IL PROGETTO
La realizzazione del nuovo Canile Rifugio Municipale di Empoli è stata approvato dal Comune di Empoli con deliberazione della Giunta Comunale n° 372 del 26/11/2003.
Il progetto esecutivo è stato redatto in conformità alla normativa attualmente vigente in materia, con specifico riferimento alle seguenti norme:
Dichiarazione universale dei diritti dell’animale, proclamata a Bruxelles su iniziativa dell’UNESCO il 27/01/1978;
Norme del Codice Civile;
Norme del Codice Penale;.
Legge 14/08/1991 n° 281: “Legge quadro in materia di animali da affezione e prevenzione del randagismo”;
Decreto Legislativo 30/12/1992 n° 529: “Attuazione della direttiva 91/174/CEE, relativa alle condizioni zootecniche e genealogiche che disciplinano la commercializzazione degli animali di razza”;
Legge n° 473 del 1993 di modifica dell’art. 727 del Codice Penale concernente il “maltrattamento degli animali”;
Decreto Ministeriale del 14/10/1996, Ministero della Sanità “Norme in materia di affidamento dei cani randagi e Norme di polizia veterinaria”;
Circolare Garavaglia sulla esportazione dei cani randagi.
Le opere di realizzazione si sono susseguite in più fasi. Inizialmente la preparazione del terreno dell’area pianeggiante di natura agricola presente nella zona periferica del Terrafino, attraverso scavi, bonifica e recinzione.

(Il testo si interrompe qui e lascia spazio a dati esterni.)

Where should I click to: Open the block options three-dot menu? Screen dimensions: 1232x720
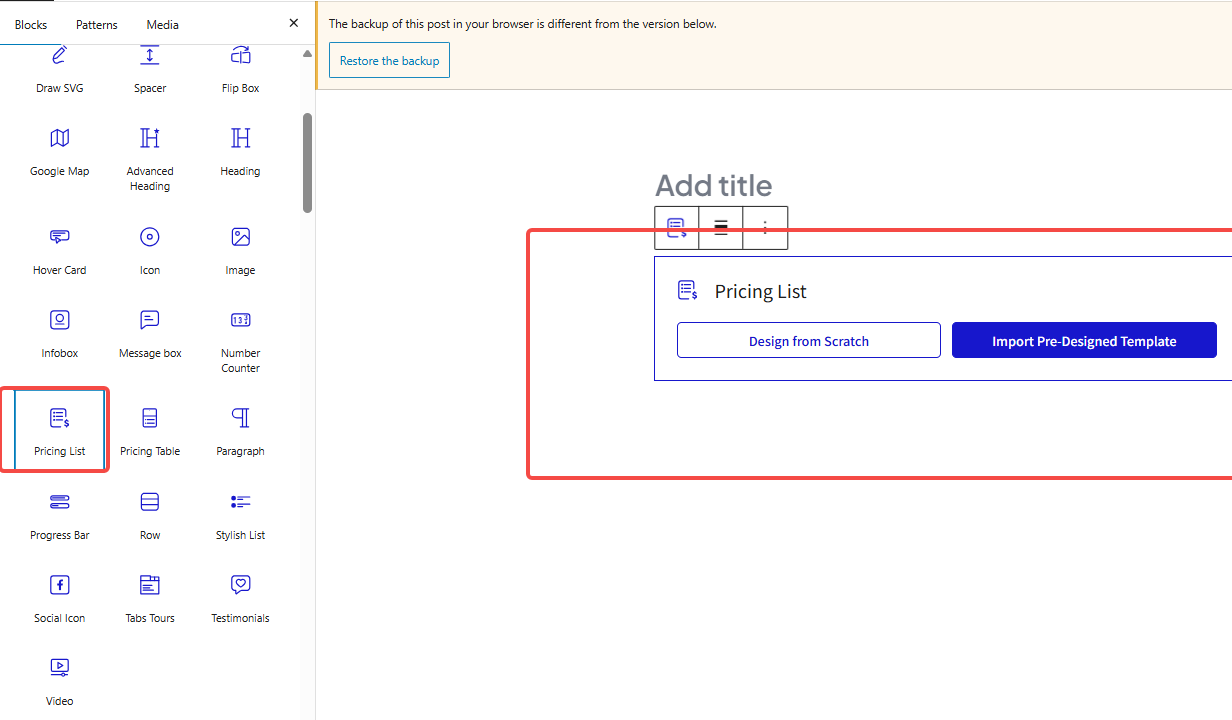(x=765, y=228)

Sono state quindi eseguite opere di messa in sicurezza dell'area. In seguito sono state realizzate delle piattaforme di cemento per la posa in opera di tutti i pozzetti necessari per il collegamento \con le reti interrate degli impianti (scarico, idrico, elettrico). Nelle fasi successive sono stati installati i box per i cani e i box per i vari servizi attualmente presenti, è stato realizzato l'impianto di fitodepurazione, la pubblica illuminazione dell’area e si è provveduto alla piantagione di alberi di varie tipologie derivanti dalla donazione di privati ed alla sistemazione della strada. I lavori, iniziati a maggio 2004 si sono conclusi all'inizio del 2007. Il costo dell'opera, incluso l’acquisto del terreno e le spese tecniche di progettazione, ammonta a Euro 1.015.000,00, per i quali sono stati accesi due mutui e ottenuto un finanziamento della Regione Toscana di Euro 227.951,00.